§ Assigned task
An identical transcription of the records is required.

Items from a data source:
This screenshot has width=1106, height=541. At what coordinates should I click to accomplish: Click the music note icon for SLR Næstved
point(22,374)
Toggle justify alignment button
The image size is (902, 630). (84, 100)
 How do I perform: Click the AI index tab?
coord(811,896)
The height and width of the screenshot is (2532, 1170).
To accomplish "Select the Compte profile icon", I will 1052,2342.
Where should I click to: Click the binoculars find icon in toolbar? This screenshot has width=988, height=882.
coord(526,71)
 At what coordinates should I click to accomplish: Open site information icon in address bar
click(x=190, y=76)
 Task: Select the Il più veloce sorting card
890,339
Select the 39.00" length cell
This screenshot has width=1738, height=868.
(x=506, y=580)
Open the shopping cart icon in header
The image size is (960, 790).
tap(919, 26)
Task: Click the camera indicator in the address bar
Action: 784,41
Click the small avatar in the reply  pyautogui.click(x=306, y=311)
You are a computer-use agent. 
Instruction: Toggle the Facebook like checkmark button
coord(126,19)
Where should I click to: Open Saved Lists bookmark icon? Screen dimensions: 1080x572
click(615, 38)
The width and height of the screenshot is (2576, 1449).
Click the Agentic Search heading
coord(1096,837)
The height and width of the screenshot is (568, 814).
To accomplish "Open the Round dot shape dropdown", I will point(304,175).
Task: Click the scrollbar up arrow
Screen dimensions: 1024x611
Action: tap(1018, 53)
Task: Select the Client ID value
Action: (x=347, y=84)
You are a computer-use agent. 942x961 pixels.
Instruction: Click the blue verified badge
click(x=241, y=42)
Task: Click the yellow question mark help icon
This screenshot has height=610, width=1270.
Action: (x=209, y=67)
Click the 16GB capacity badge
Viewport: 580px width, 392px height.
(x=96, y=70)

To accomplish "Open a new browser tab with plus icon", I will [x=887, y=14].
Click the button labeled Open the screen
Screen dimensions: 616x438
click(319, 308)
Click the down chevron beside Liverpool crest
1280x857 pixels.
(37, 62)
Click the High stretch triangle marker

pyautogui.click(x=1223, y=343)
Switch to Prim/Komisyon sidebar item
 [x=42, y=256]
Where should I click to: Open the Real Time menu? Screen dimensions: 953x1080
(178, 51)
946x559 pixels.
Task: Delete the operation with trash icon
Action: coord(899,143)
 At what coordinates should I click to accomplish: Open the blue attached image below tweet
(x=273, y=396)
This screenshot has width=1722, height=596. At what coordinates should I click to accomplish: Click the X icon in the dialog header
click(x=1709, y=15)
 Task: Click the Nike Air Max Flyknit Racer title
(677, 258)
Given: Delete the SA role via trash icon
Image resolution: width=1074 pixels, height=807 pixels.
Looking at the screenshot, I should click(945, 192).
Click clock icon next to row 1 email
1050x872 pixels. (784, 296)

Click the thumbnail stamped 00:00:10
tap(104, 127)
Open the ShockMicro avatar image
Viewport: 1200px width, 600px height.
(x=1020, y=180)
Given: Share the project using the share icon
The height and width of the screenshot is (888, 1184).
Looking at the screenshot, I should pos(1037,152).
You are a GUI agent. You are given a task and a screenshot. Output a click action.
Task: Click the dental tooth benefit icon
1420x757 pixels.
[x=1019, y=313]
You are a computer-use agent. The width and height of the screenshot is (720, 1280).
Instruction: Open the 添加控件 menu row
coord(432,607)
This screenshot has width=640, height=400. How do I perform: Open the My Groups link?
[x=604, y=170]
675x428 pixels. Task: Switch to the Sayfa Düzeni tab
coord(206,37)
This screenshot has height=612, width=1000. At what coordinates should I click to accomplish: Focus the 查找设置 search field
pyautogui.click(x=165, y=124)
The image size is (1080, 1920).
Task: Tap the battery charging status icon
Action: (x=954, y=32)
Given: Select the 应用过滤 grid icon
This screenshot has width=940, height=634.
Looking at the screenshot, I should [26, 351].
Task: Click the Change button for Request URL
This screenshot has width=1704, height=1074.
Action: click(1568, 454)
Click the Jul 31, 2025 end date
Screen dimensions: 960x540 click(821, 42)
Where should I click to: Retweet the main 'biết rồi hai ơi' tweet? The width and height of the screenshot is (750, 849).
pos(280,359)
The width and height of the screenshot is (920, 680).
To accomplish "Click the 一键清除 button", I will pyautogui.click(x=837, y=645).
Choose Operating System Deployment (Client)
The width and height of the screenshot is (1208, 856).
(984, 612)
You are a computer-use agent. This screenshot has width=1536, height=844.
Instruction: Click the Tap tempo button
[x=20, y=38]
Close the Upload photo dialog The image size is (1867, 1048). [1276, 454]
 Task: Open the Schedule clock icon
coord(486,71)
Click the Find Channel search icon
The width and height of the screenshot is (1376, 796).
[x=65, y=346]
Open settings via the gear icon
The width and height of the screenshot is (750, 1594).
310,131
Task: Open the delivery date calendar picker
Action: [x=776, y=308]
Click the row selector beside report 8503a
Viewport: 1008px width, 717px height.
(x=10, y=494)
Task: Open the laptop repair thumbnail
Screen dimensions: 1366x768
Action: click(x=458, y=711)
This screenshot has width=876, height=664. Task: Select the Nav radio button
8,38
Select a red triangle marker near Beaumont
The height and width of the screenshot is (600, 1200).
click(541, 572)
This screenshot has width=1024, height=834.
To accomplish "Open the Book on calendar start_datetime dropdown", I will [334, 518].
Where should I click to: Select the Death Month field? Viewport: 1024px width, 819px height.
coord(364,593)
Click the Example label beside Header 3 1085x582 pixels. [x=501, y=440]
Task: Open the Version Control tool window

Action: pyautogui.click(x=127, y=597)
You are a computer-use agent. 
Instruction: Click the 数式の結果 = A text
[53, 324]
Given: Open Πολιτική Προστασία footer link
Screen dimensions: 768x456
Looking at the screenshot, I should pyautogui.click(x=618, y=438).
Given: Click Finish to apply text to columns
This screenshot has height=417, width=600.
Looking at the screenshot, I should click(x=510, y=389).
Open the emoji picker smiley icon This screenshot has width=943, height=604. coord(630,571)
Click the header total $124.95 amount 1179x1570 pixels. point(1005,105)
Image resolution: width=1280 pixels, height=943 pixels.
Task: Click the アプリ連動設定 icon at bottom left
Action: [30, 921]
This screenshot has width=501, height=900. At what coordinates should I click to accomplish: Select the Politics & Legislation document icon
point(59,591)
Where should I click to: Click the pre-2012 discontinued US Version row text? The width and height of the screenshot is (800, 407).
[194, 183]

§ Result for this exercise
This screenshot has width=1106, height=541. At what coordinates should I click to accomplish: Click the music note icon for SLR Næstved
point(22,374)
Toggle justify alignment button
The image size is (902, 630). (84, 100)
 How do I perform: Click the AI index tab?
coord(811,896)
The height and width of the screenshot is (2532, 1170).
To accomplish "Select the Compte profile icon", I will 1052,2342.
Where should I click to: Click the binoculars find icon in toolbar? This screenshot has width=988, height=882.
coord(526,71)
 At what coordinates should I click to accomplish: Open site information icon in address bar
click(x=190, y=76)
 Task: Select the Il più veloce sorting card
890,339
Select the 39.00" length cell
This screenshot has width=1738, height=868.
(x=506, y=580)
Open the shopping cart icon in header
The image size is (960, 790).
tap(919, 26)
Task: Click the camera indicator in the address bar
Action: 784,41
Click the small avatar in the reply  pyautogui.click(x=306, y=311)
You are a computer-use agent. 
Instruction: Toggle the Facebook like checkmark button
coord(126,19)
Where should I click to: Open Saved Lists bookmark icon? Screen dimensions: 1080x572
click(615, 38)
The width and height of the screenshot is (2576, 1449).
Click the Agentic Search heading
coord(1096,837)
The height and width of the screenshot is (568, 814).
To accomplish "Open the Round dot shape dropdown", I will point(304,175).
Task: Click the scrollbar up arrow
Screen dimensions: 1024x611
Action: tap(1018, 53)
Task: Select the Client ID value
Action: (x=347, y=84)
You are a computer-use agent. 942x961 pixels.
Instruction: Click the blue verified badge
click(x=241, y=42)
Task: Click the yellow question mark help icon
This screenshot has height=610, width=1270.
Action: (x=209, y=67)
Click the 16GB capacity badge
Viewport: 580px width, 392px height.
(x=96, y=70)

To accomplish "Open a new browser tab with plus icon", I will [x=887, y=14].
Click the button labeled Open the screen
Screen dimensions: 616x438
click(319, 308)
Click the down chevron beside Liverpool crest
1280x857 pixels.
(37, 62)
Click the High stretch triangle marker

pyautogui.click(x=1223, y=343)
Switch to Prim/Komisyon sidebar item
 [x=42, y=256]
Where should I click to: Open the Real Time menu? Screen dimensions: 953x1080
(178, 51)
946x559 pixels.
Task: Delete the operation with trash icon
Action: coord(899,143)
 At what coordinates should I click to accomplish: Open the blue attached image below tweet
(x=273, y=396)
This screenshot has width=1722, height=596. At what coordinates should I click to accomplish: Click the X icon in the dialog header
click(x=1709, y=15)
 Task: Click the Nike Air Max Flyknit Racer title
(677, 258)
Given: Delete the SA role via trash icon
Image resolution: width=1074 pixels, height=807 pixels.
Looking at the screenshot, I should click(945, 192).
Click clock icon next to row 1 email
1050x872 pixels. (784, 296)

Click the thumbnail stamped 00:00:10
tap(104, 127)
Open the ShockMicro avatar image
Viewport: 1200px width, 600px height.
(x=1020, y=180)
Given: Share the project using the share icon
The height and width of the screenshot is (888, 1184).
Looking at the screenshot, I should pos(1037,152).
You are a GUI agent. You are given a task and a screenshot. Output a click action.
Task: Click the dental tooth benefit icon
1420x757 pixels.
[x=1019, y=313]
You are a computer-use agent. The width and height of the screenshot is (720, 1280).
Instruction: Open the 添加控件 menu row
coord(432,607)
This screenshot has width=640, height=400. How do I perform: Open the My Groups link?
[x=604, y=170]
675x428 pixels. Task: Switch to the Sayfa Düzeni tab
coord(206,37)
This screenshot has height=612, width=1000. At what coordinates should I click to accomplish: Focus the 查找设置 search field
pyautogui.click(x=165, y=124)
The image size is (1080, 1920).
Task: Tap the battery charging status icon
Action: (x=954, y=32)
Given: Select the 应用过滤 grid icon
This screenshot has width=940, height=634.
Looking at the screenshot, I should [26, 351].
Task: Click the Change button for Request URL
This screenshot has width=1704, height=1074.
Action: click(1568, 454)
Click the Jul 31, 2025 end date
Screen dimensions: 960x540 click(821, 42)
Where should I click to: Retweet the main 'biết rồi hai ơi' tweet? The width and height of the screenshot is (750, 849).
pos(280,359)
The width and height of the screenshot is (920, 680).
To accomplish "Click the 一键清除 button", I will pyautogui.click(x=837, y=645).
Choose Operating System Deployment (Client)
The width and height of the screenshot is (1208, 856).
(984, 612)
You are a computer-use agent. This screenshot has width=1536, height=844.
Instruction: Click the Tap tempo button
[x=20, y=38]
Close the Upload photo dialog The image size is (1867, 1048). [1276, 454]
 Task: Open the Schedule clock icon
coord(486,71)
Click the Find Channel search icon
The width and height of the screenshot is (1376, 796).
[x=65, y=346]
Open settings via the gear icon
The width and height of the screenshot is (750, 1594).
310,131
Task: Open the delivery date calendar picker
Action: [x=776, y=308]
Click the row selector beside report 8503a
Viewport: 1008px width, 717px height.
(x=10, y=494)
Task: Open the laptop repair thumbnail
Screen dimensions: 1366x768
Action: click(x=458, y=711)
This screenshot has width=876, height=664. Task: Select the Nav radio button
8,38
Select a red triangle marker near Beaumont
The height and width of the screenshot is (600, 1200).
click(541, 572)
This screenshot has width=1024, height=834.
To accomplish "Open the Book on calendar start_datetime dropdown", I will [334, 518].
Where should I click to: Select the Death Month field? Viewport: 1024px width, 819px height.
coord(364,593)
Click the Example label beside Header 3 1085x582 pixels. [x=501, y=440]
Task: Open the Version Control tool window

Action: pyautogui.click(x=127, y=597)
You are a computer-use agent. 
Instruction: Click the 数式の結果 = A text
[53, 324]
Given: Open Πολιτική Προστασία footer link
Screen dimensions: 768x456
Looking at the screenshot, I should pyautogui.click(x=618, y=438).
Given: Click Finish to apply text to columns
This screenshot has height=417, width=600.
Looking at the screenshot, I should click(x=510, y=389).
Open the emoji picker smiley icon This screenshot has width=943, height=604. coord(630,571)
Click the header total $124.95 amount 1179x1570 pixels. point(1005,105)
Image resolution: width=1280 pixels, height=943 pixels.
Task: Click the アプリ連動設定 icon at bottom left
Action: [30, 921]
This screenshot has width=501, height=900. At what coordinates should I click to accomplish: Select the Politics & Legislation document icon
point(59,591)
Where should I click to: Click the pre-2012 discontinued US Version row text? The width and height of the screenshot is (800, 407).
[194, 183]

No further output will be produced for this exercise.